Il faut savoir que les dépenses de santé en Suisse en 2011 (64,6 milliards de Francs) représentaient 11% du PIB, ce qui est comparable aux chiffres de l’Autriche (10,8%), de l’Allemagne (11,3%) ou de la France (11,6%), mais ce qui est bien supérieur aux chiffres de Singapour (4,2%), où la qualité des soins n’est pourtant pas moins bonne…

Cette même année 2011, l’assurance de base ne couvrait que 40,5% de ces dépenses. C’est dire que l’assurance de base n’est même pas prépondérante en la matière. Quoi qu’il en soit, l’inflation des dépenses relatives à l’assurance de base est aujourd’hui favorisée par l’illusion de la gratuité qu’éprouvent ceux qui ne payent pas de primes ou qui payent des primes réduites. Ce qui correspond tout de même à 30% des assurés…

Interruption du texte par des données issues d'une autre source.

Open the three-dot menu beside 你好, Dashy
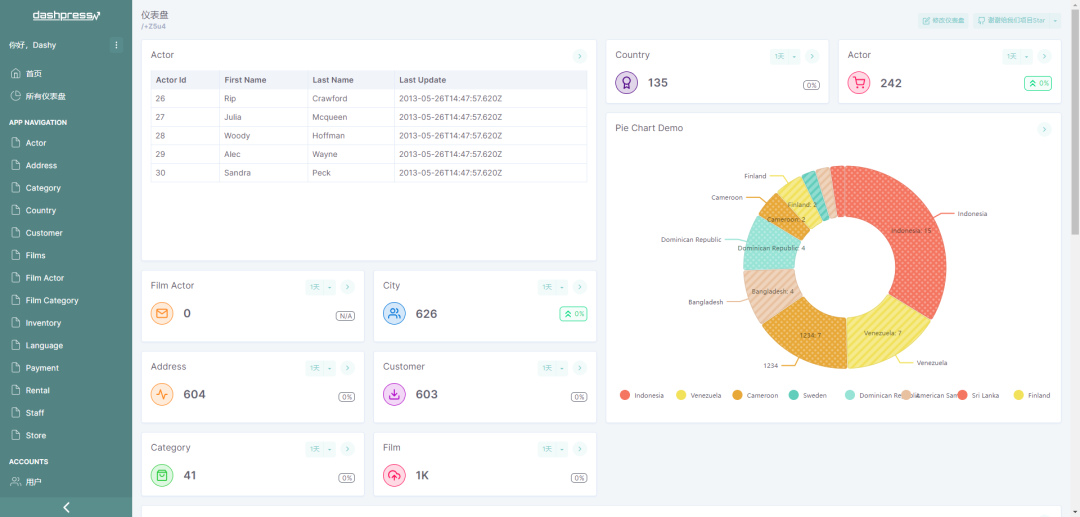click(x=116, y=45)
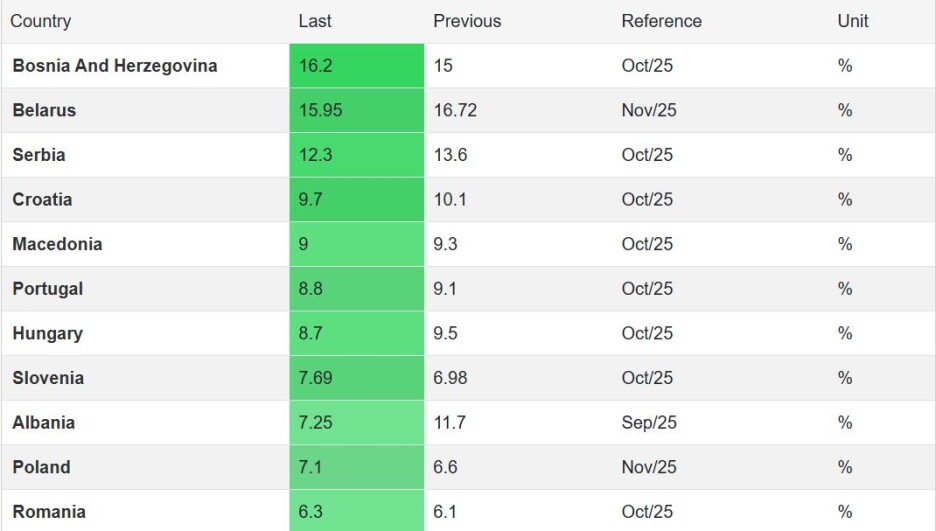Open the Romania link
Image resolution: width=936 pixels, height=531 pixels.
coord(48,512)
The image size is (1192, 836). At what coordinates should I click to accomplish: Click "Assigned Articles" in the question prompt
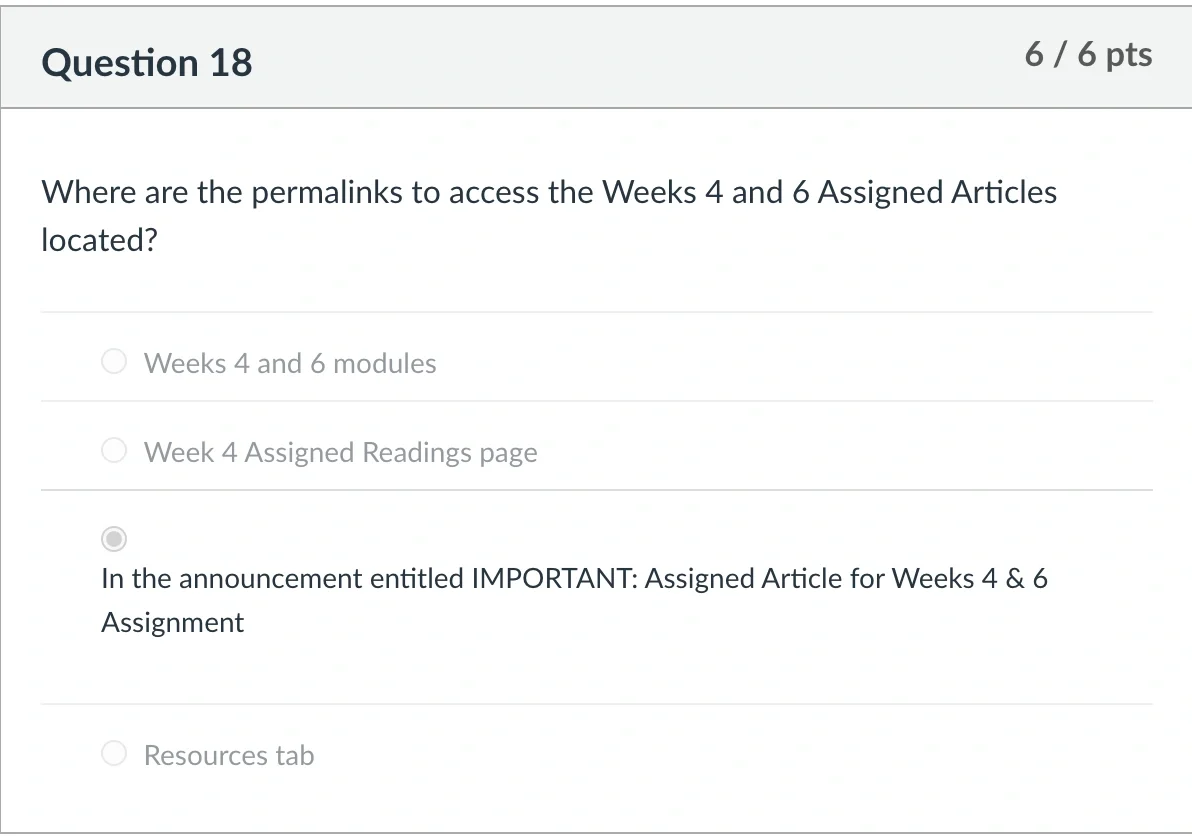[937, 192]
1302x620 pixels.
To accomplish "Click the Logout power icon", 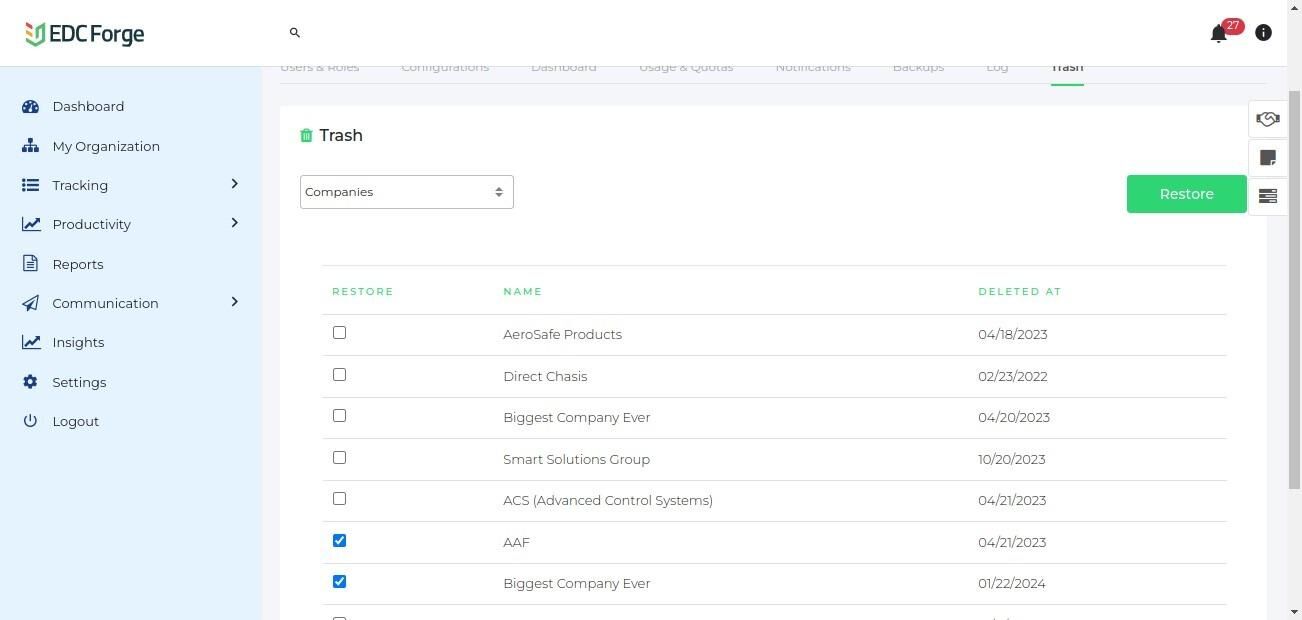I will (x=31, y=421).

Sans que l’on s’en rende compte, cette inflation des dépenses conduit peu à peu au rationnement des soins qui résulte de toute demande de soins illimitée. Les conséquences en sont déjà des files d’attente… Aujourd’hui, grâce à la concurrence relative des caisses-maladie entre elles, les frais administratifs de ces caisses sont limités à environ 5% des primes, y compris leurs frais de publicité (0,3%).

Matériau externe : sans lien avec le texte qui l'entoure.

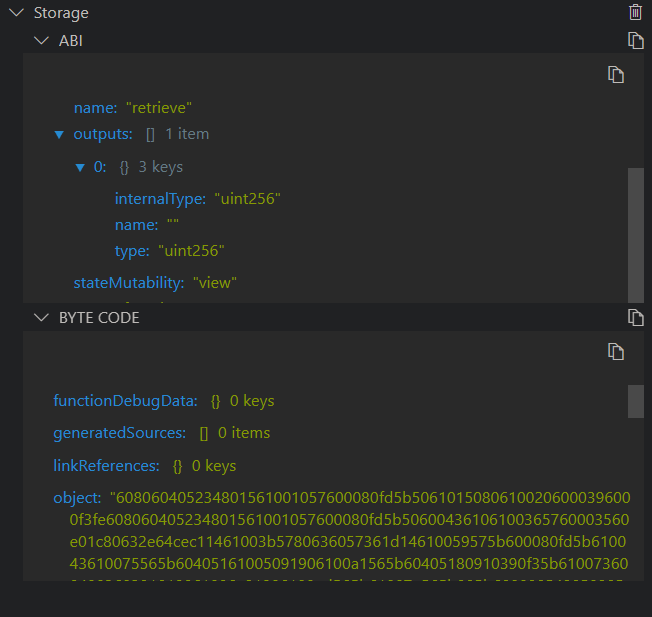Select the generatedSources key
This screenshot has width=652, height=617.
pyautogui.click(x=119, y=433)
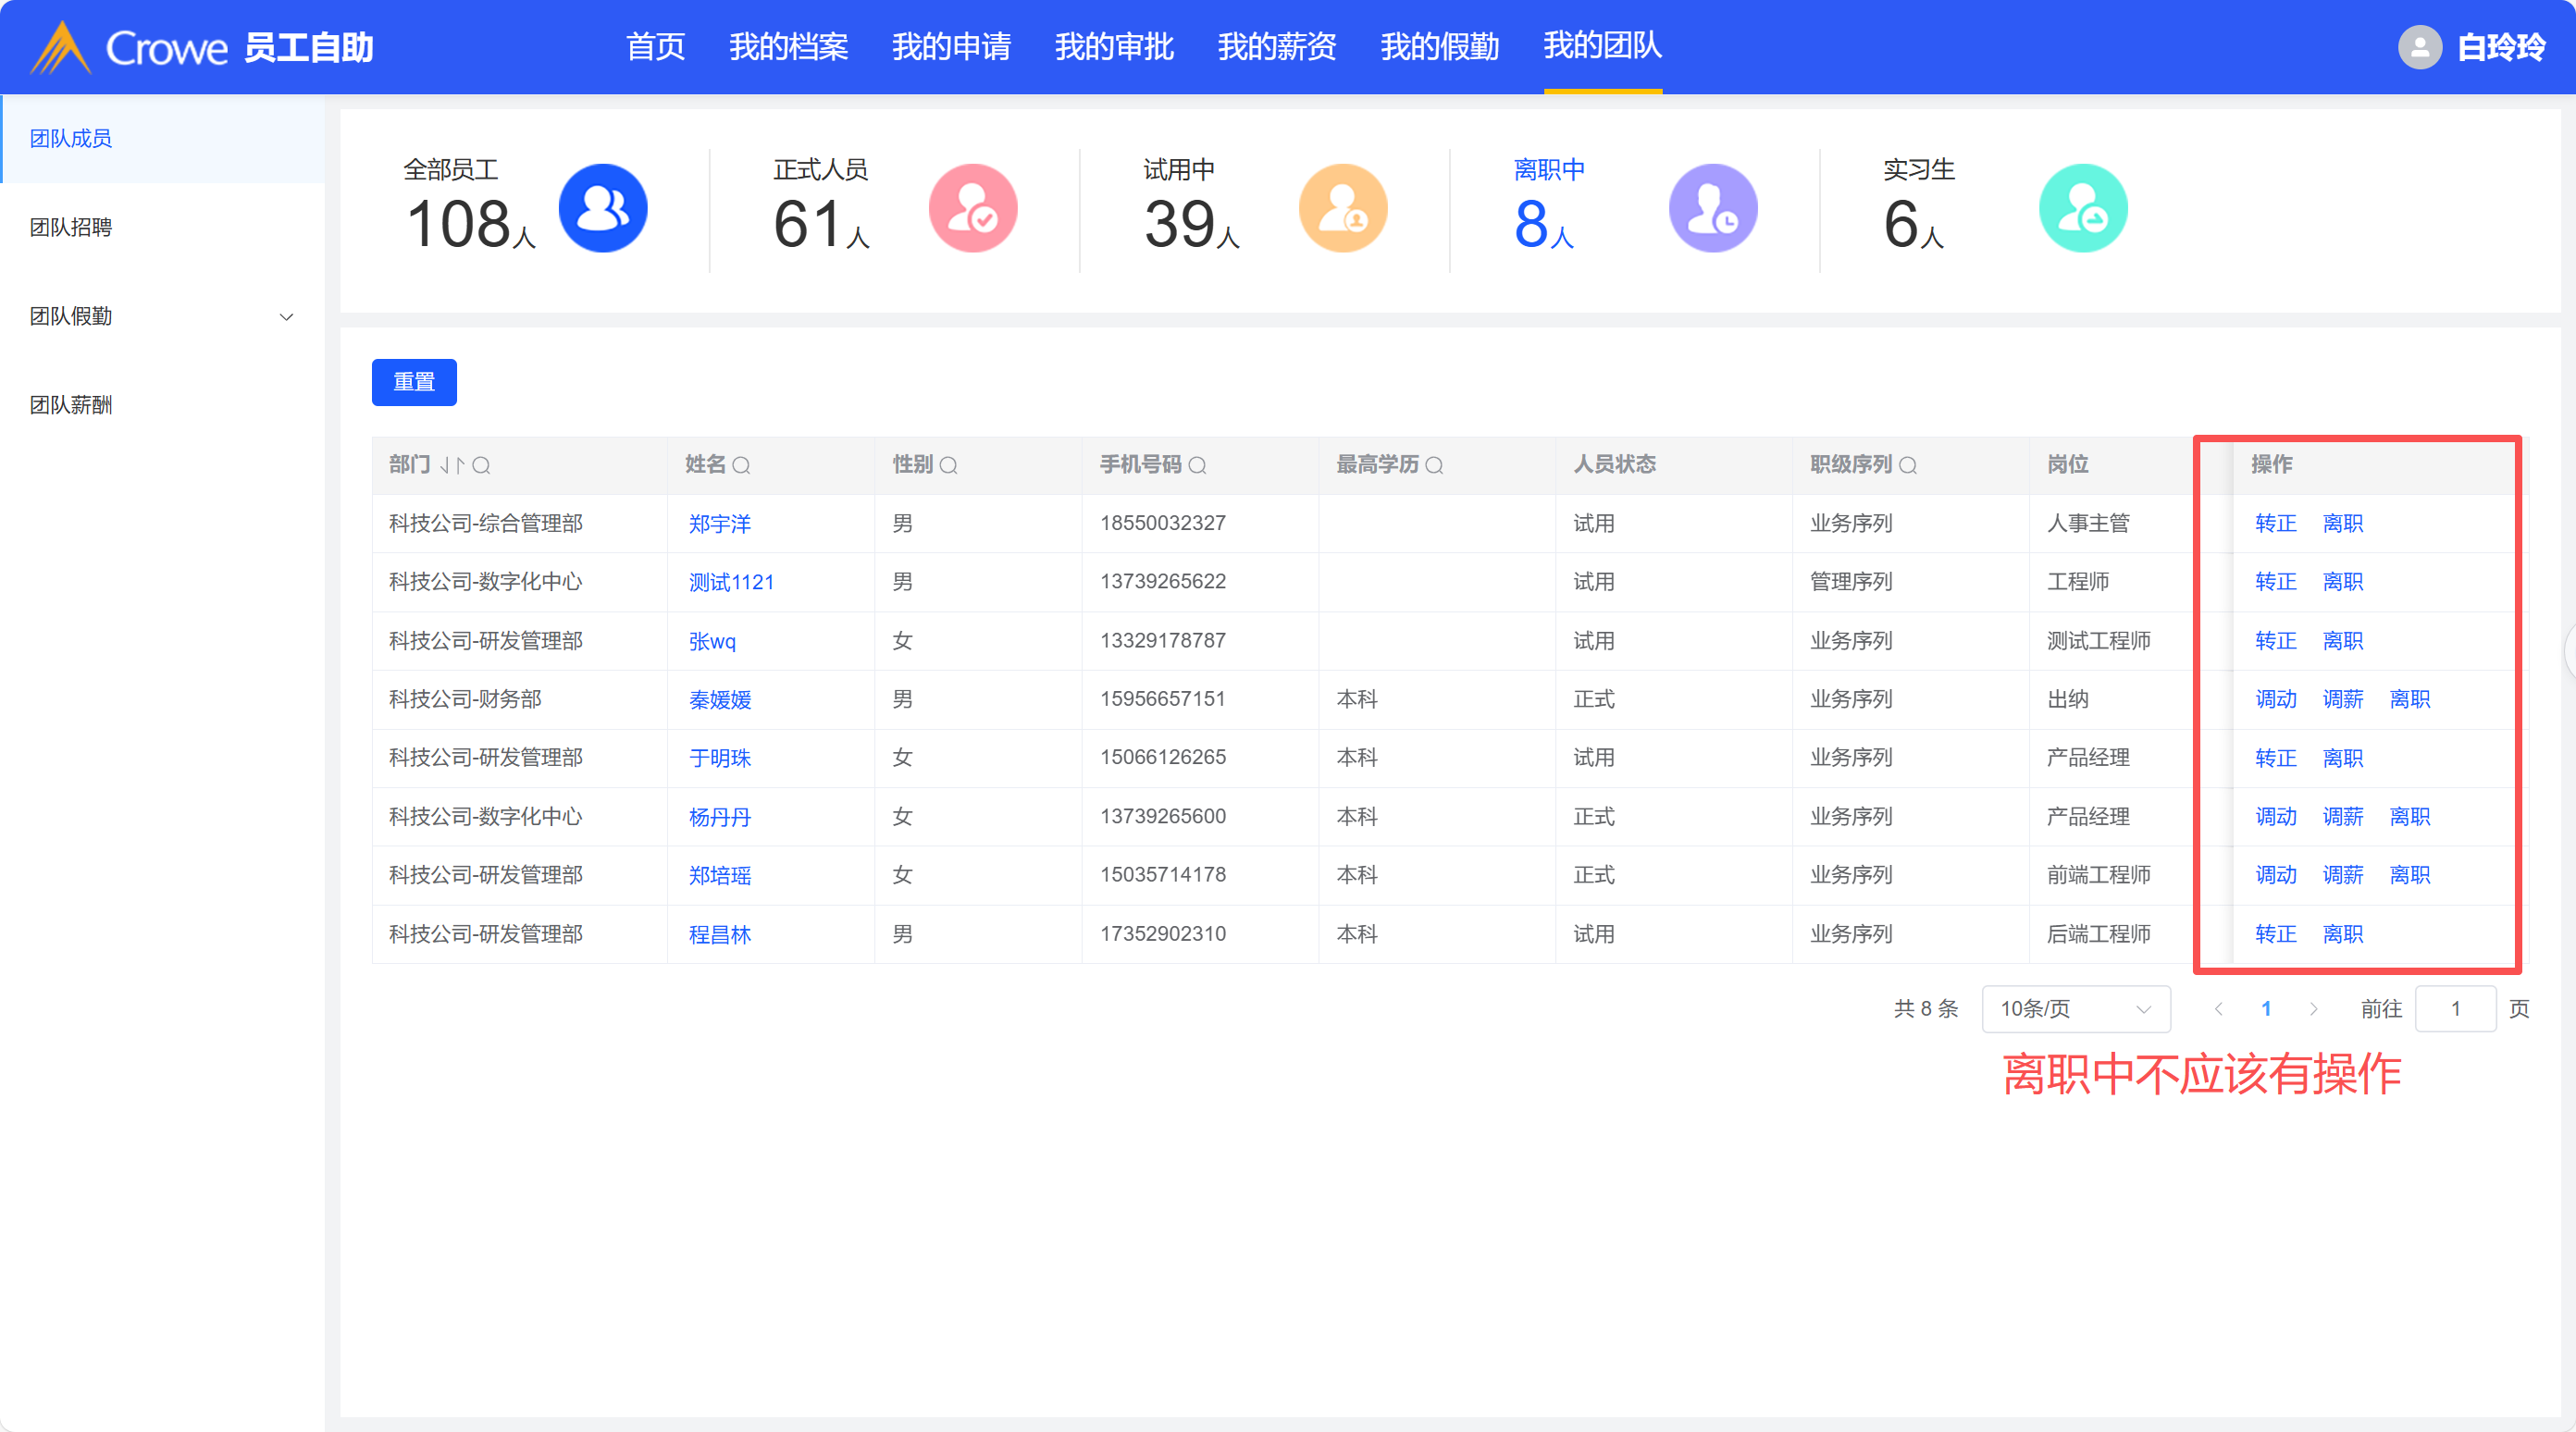Open 团队招聘 in the sidebar

[x=71, y=227]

D’aucuns voudraient maintenant que le système de santé suisse de base, qui souffre déjà d’un manque cruel de concurrence et bénéficie donc de privilèges occultes, ne connaisse plus de concurrence du tout. Ces apprentis-sorciers ont déposé le 23 mai 2012 une liste de 115.841 signatures valables à l’appui d’une initiative populaire fédérale « pour une caisse publique d’assurance-maladie », sur laquelle le peuple suisse se prononcera le 28 septembre prochain.

Ces initiants prétendent que les primes et que les frais administratifs baisseront grâce à l’instauration de ce monopole public. Or il n’existe nulle part au monde de cas où un monopole public s’avère moins coûteux que des entreprises privées en concurrence, même réduite. Au contraire, non seulement un monopole public n’est pas moins coûteux que des entreprises privées obligées d’innover et tenues de ne pas creuser de trous sous peine de faillite, mais il est bien souvent déficitaire et endetté : la protection de l’État n’incite jamais à la vertu dans les comptes.

Bref, le remède que préconisent les initiants à ce qu’ils appellent pseudo-concurrence est pire que le mal – qui est d’ailleurs moindre qu’ailleurs. Avec leur caisse unique, le pire est même certain.